The soldier turned to Jacob with a menacing look. Jacob curled away, cradling his toy helicopter to his chest as blows began to rain upon him. The beating was like the soldier himself – nasty, brutish and short. When it was done, he kicked at Jacob, bullying him over to where the other two were already lined up on their knees. Pepa was trying to hold her torn chitenge together. Solo’s crusty swollen eye looked like an anthill. Jacob clutched his chopper, bruises throbbing on his back. The drunken guard stood swaying before them. The soldier strolled back and forth, snorting with contempt, his glittering cross necklace swinging with each step.
‘Satanical children!’ he shouted. ‘Have you no rrrispect?! Stupit thiefies! You do not know we can d
etain you like that,’ he clapped his hands past each other.
The E-Dump guard nodded at this a little too hard and nearly fell over.
‘Must we beat you again so you can understand?’ the soldier continued.
At this, the guard stepped forward and slapped Solo’s head.
‘No!’ the soldier complained. ‘We must turn the other cheek!’
‘Sorry, bwana,’ said the guard, staggering back in confusion.
‘I meant the other cheeks! Maybe their backsides can understand better than their brains.’
‘Please, bwana,’ Pepa begged.
‘Turnaround, turnaround!’ the guard said as if singing the playground song. He prodded them until they were on their hands and knees, bums rounding up behind them. Then he backed away as the soldier raised his stick.

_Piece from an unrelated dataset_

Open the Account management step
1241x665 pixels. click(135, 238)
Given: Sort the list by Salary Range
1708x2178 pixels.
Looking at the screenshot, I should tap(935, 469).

‘Don’t! Come! Heeya! Again!’ he shouted in sync with his blows. Solo and Pepa cried out with pain. Jacob stayed silent but the last blow knocked the helicopter out of his hands.
‘What have we got here?’ the soldier asked with slitted eyes and reached for it.
Jacob snatched it back with a snarl. The soldier laughed and raised his boot to kick him. Just then the guard vomited. The thin yellow gush splattered onto the ground and splashed up the soldier’s boots. As he stepped back in disgust, Pepa scrambled to her feet and pointed behind her.
‘Can you see? The DVD machine?’ she said. ‘You can have, sah. We can fix it up.’